The WebAssembly programs created in this proof of concept all follow the "C ABI", which means that they expect inputs and outputs to be in the same format that the same code in C would use after being compiled (to be honest, it's more like an architecture-specific ABI). In the case of structured data (which is what this proof of concept uses), the input should be a single pointer to the memory address where the structure is laid out, and the output is the memory address where it'll write the resulting data structure.
The structure is also represented as C would represent it. In the case of string slices (like the proof of concept uses), these should be a pointer to where the text is in memory, and then the length of the text, so you'll see that the proof of concept code always has to write the strings in the heap first, and then it writes the structure, with pointers to the strings followed by their length.

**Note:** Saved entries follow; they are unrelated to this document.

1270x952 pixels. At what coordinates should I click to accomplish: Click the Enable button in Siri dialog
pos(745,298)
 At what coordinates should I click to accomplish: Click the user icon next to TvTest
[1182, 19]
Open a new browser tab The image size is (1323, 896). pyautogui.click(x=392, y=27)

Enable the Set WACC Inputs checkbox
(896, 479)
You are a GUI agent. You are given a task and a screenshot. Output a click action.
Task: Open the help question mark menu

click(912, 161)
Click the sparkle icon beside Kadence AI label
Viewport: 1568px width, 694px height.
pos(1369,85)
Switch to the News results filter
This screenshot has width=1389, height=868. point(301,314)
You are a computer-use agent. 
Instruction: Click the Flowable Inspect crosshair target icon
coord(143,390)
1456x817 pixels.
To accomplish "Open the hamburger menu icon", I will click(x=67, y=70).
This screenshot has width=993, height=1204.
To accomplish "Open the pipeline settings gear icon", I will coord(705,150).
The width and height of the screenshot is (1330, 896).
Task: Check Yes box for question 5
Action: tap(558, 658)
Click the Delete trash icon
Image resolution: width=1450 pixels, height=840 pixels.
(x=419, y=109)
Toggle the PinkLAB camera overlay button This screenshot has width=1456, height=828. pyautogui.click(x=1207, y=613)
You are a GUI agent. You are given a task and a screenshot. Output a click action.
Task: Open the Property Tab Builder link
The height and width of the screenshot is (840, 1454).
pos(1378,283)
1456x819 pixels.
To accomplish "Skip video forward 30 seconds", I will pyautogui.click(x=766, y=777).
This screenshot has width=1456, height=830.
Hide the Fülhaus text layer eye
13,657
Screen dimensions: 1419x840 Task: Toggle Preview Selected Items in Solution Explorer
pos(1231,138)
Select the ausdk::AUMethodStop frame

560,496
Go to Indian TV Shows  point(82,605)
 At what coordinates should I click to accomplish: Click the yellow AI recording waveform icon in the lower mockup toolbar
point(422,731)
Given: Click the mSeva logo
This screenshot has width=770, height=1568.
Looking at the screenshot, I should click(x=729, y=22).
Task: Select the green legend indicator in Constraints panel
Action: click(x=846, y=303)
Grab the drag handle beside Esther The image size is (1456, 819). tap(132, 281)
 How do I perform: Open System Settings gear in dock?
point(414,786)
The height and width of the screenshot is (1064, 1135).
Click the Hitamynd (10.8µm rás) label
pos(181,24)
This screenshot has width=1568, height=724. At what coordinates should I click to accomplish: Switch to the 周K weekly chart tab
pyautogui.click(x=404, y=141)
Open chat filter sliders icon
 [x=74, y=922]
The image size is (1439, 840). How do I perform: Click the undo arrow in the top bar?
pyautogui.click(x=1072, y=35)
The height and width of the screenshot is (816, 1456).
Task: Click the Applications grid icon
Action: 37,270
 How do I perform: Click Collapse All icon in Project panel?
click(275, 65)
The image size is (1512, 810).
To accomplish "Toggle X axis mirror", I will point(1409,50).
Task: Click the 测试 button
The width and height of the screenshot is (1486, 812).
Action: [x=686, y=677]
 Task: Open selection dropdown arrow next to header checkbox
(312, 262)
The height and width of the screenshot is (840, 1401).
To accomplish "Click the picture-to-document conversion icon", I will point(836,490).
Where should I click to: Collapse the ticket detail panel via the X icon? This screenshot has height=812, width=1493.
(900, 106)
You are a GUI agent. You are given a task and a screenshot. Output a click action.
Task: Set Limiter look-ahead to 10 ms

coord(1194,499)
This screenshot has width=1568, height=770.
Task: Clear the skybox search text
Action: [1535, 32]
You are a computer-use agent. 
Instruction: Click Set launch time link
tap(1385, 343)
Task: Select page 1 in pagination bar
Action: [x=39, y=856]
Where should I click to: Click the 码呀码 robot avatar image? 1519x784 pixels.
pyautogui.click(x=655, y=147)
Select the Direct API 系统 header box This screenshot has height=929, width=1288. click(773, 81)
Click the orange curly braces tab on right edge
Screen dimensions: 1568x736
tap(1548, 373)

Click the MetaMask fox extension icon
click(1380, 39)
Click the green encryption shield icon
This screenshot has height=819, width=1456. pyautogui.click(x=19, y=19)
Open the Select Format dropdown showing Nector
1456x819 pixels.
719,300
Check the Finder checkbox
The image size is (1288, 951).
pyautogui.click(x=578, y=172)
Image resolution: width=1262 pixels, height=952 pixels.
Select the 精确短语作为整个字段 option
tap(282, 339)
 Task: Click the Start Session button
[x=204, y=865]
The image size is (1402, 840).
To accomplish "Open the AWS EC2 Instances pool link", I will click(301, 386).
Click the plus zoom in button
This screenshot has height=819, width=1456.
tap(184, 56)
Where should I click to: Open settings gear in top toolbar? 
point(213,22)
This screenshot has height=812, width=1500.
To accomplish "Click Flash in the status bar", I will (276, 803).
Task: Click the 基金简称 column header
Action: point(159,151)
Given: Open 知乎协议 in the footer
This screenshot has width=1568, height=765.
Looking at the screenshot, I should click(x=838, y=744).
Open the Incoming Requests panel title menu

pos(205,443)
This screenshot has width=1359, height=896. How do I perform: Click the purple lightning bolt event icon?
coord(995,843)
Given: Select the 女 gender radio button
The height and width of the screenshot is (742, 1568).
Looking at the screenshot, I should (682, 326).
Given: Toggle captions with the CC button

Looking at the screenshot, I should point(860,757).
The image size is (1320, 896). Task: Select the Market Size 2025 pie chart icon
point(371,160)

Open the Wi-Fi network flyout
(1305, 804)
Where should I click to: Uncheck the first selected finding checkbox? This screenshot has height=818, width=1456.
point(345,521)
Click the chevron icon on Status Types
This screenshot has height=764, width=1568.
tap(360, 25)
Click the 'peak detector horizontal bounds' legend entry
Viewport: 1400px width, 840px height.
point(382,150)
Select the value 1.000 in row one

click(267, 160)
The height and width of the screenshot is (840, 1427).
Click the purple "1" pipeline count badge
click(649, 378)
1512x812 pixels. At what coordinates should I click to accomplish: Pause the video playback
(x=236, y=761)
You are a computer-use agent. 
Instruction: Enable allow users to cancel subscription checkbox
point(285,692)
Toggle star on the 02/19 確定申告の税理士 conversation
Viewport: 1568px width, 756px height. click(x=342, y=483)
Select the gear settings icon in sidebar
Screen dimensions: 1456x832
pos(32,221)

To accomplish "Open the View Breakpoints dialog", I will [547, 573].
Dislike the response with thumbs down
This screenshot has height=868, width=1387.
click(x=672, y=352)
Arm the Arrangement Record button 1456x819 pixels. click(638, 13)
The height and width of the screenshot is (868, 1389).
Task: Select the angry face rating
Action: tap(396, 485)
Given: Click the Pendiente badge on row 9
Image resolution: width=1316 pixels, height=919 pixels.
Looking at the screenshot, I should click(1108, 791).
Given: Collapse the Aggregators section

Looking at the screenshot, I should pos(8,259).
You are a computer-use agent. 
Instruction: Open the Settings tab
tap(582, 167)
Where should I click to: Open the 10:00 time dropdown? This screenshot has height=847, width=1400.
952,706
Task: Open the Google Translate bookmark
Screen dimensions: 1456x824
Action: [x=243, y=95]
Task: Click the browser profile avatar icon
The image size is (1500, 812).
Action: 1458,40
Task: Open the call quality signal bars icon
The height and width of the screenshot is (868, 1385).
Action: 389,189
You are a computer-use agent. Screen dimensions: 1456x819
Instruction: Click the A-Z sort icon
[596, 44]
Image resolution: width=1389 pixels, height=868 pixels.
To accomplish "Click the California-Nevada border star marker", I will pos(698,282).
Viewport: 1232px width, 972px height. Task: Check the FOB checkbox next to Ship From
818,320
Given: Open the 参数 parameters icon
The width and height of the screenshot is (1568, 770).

The output is also a single pointer to a structure, and then the proof of concept reads that part of memory to know the pointers and length to the actual strings, and reconstructs all of that in Rust.
As an example, given this structure:
{
game_server_room_id: "room_id_1",
join_token: "join_token_1"
}
This is how the proof of concept writes it to WebAssembly memory:
heap struct
base address
| |
v v
________________________________________
| | | | | |
|room_id_1join_token_1|PTR| 9|PTR|12| ...
|_____________________|___|__|___|__|____
^ ^ | |
└---------|-------------┘ |
└--------------------┘
With that, you should be able to follow what the code is doing and understand why.
Running the code
You'll need Nix with flakes enabled. Then, enter a development shell for this flake (or use direnv, whatever you prefer).
Then run:
just build_lenses
cargo run
Why?
Two main motivations:
- I needed a memory model for the hardware (and OS) I'm creating, and I decided to flatten a lot of layers and show that it is possible for machines to communicate in a much more "raw" form, while retaining the flexibility that our current abstraction layers provide, and even improving on it!
- I think that, as software engineers, we rely WAY too much on (plain)text, and we waste so much effort parsing things everywhere. We shouldn't be constraining how machines communicate because of our incompetence in creating better tools. This is my contribution to show that we can do much better than the status quo.
But what about X that is supported in HTTP? How will this do it?
Feel free to directly ask me these questions, but the general answer for anything like this is the following.
HTTP has A LOT of information that is transmitted in plaintext (or a packed version of it, but still closer to plaintext than anything else), but is just that - information. Examples are the method used (GET, POST, etc.), the path, headers.
One of the issues with this is that this forces the sender to serialize structured data down to plaintext, and the receiver to parse the plaintext back into some structured data. Wouldn't it be easier if we could just transmit the structured data as-is, and save the parsing work (but still do some validation at least)? This is also true of request bodies, which are commonly JSON (yet another serialization of structured data into plaintext).
So how will it do auth? What about encryption? What about forms? What about X?
The general answer is that these will all just become fields in the data structure being sent by the client to the server. Note that data structures can be hierarchical (i.e. a data structure can wrap another), but they can also be composed (like HTTP headers are) - you can do whatever you want with them, including wrapping/unwrapping and whatever in separate layers.
Parlens is a way to show how this can scale: you don't need to add support for specific data structures in your code. As long as you define the schema of the data structure that you want, Parlens will convert whatever the client is sending into your schema (as long as there are lenses to do that).